# Exercise aim:
From the data below, copy out every line in which the word "screenshot" occurs.

# Records:
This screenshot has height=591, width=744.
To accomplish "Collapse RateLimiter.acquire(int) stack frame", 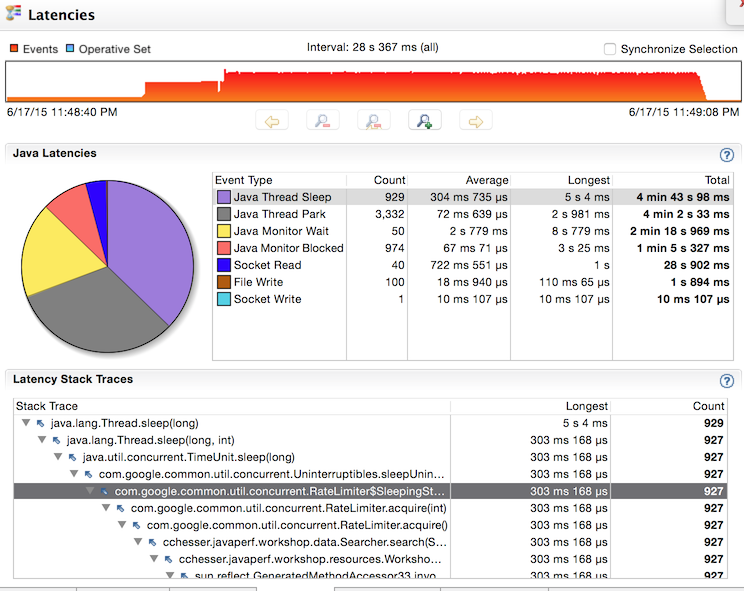I will click(x=106, y=508).
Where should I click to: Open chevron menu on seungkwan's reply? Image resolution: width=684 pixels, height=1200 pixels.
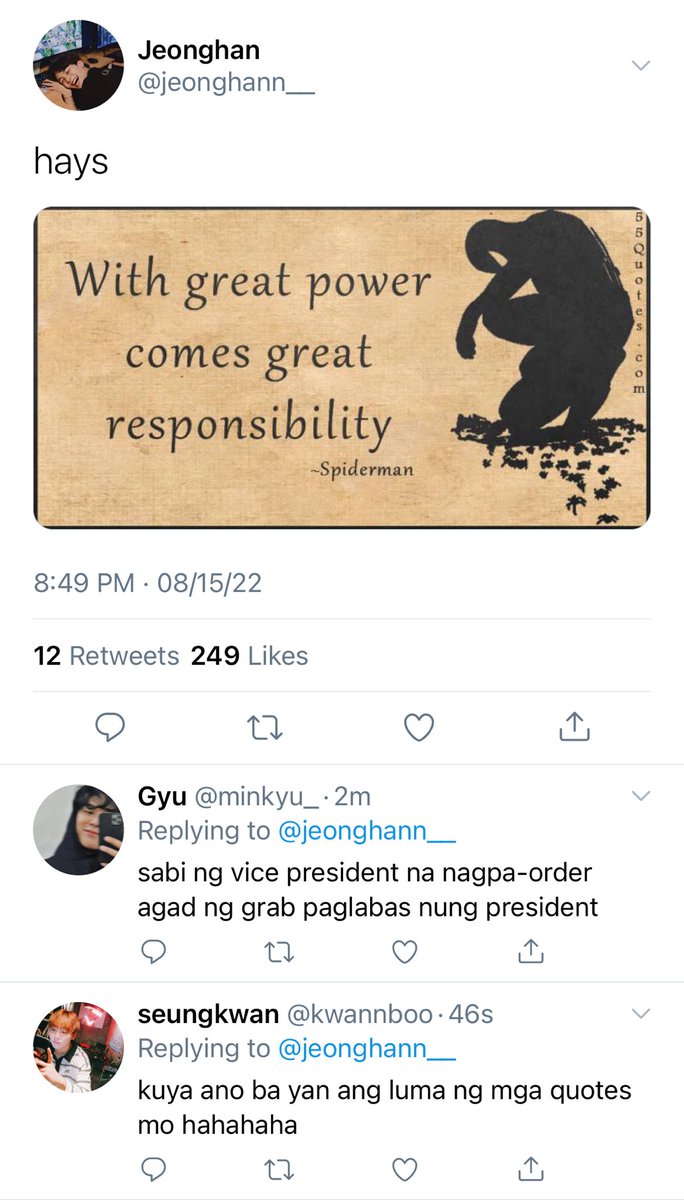[641, 1014]
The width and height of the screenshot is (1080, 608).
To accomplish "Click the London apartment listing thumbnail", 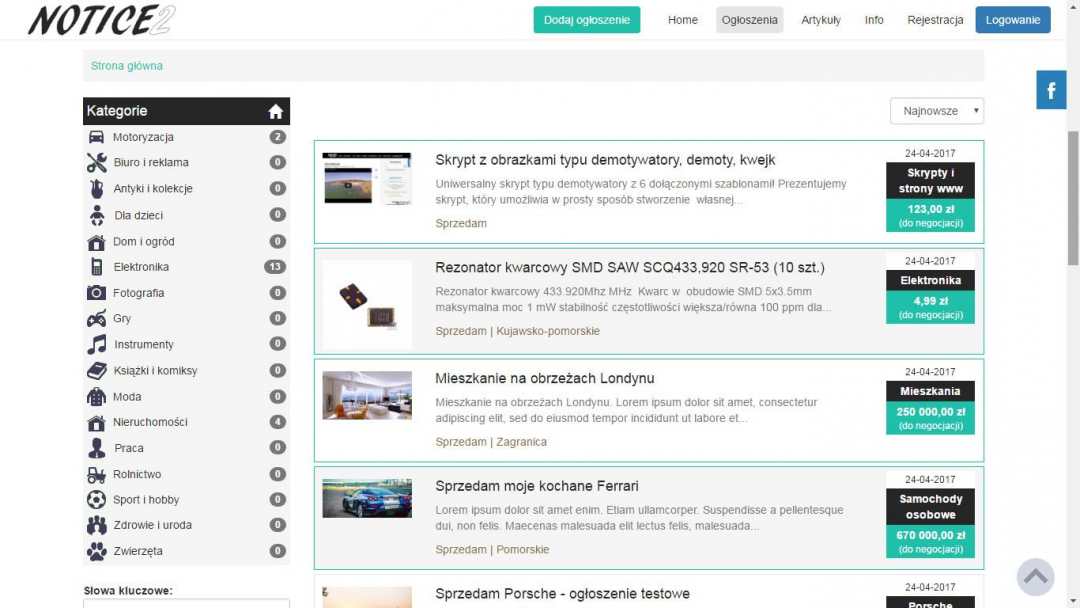I will (367, 395).
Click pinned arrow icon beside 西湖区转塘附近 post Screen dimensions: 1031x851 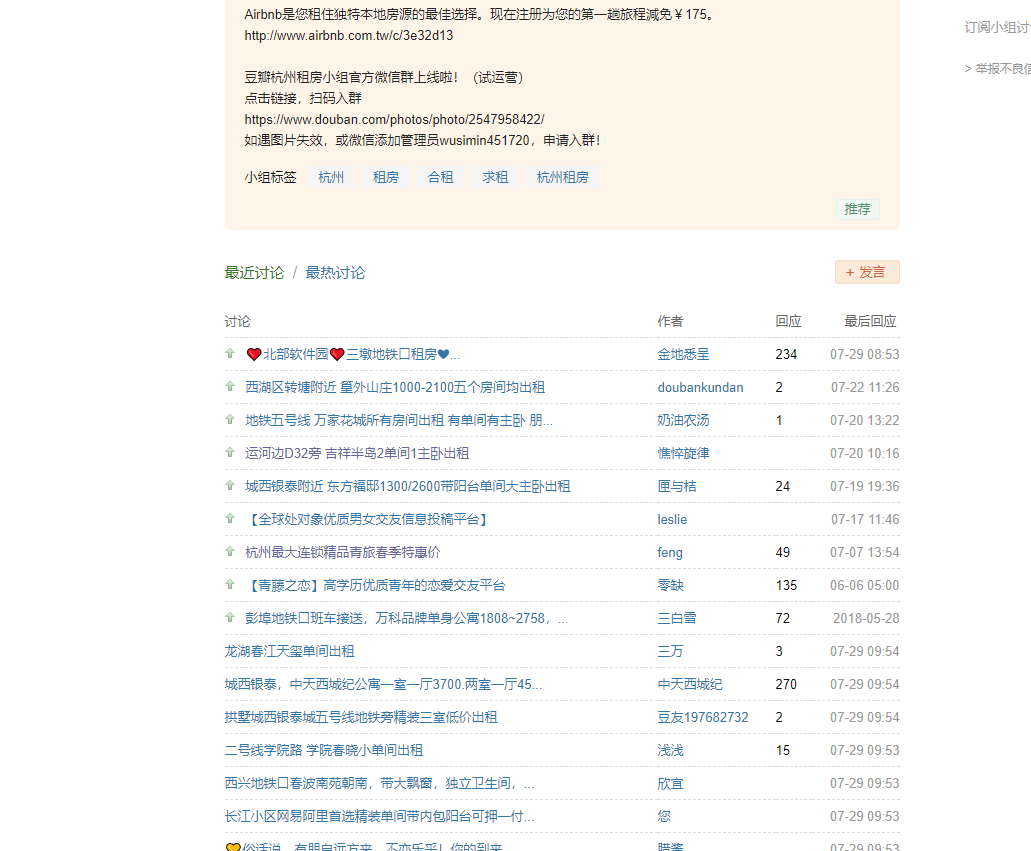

# Output below:
This screenshot has height=591, width=744.
The width and height of the screenshot is (1080, 608).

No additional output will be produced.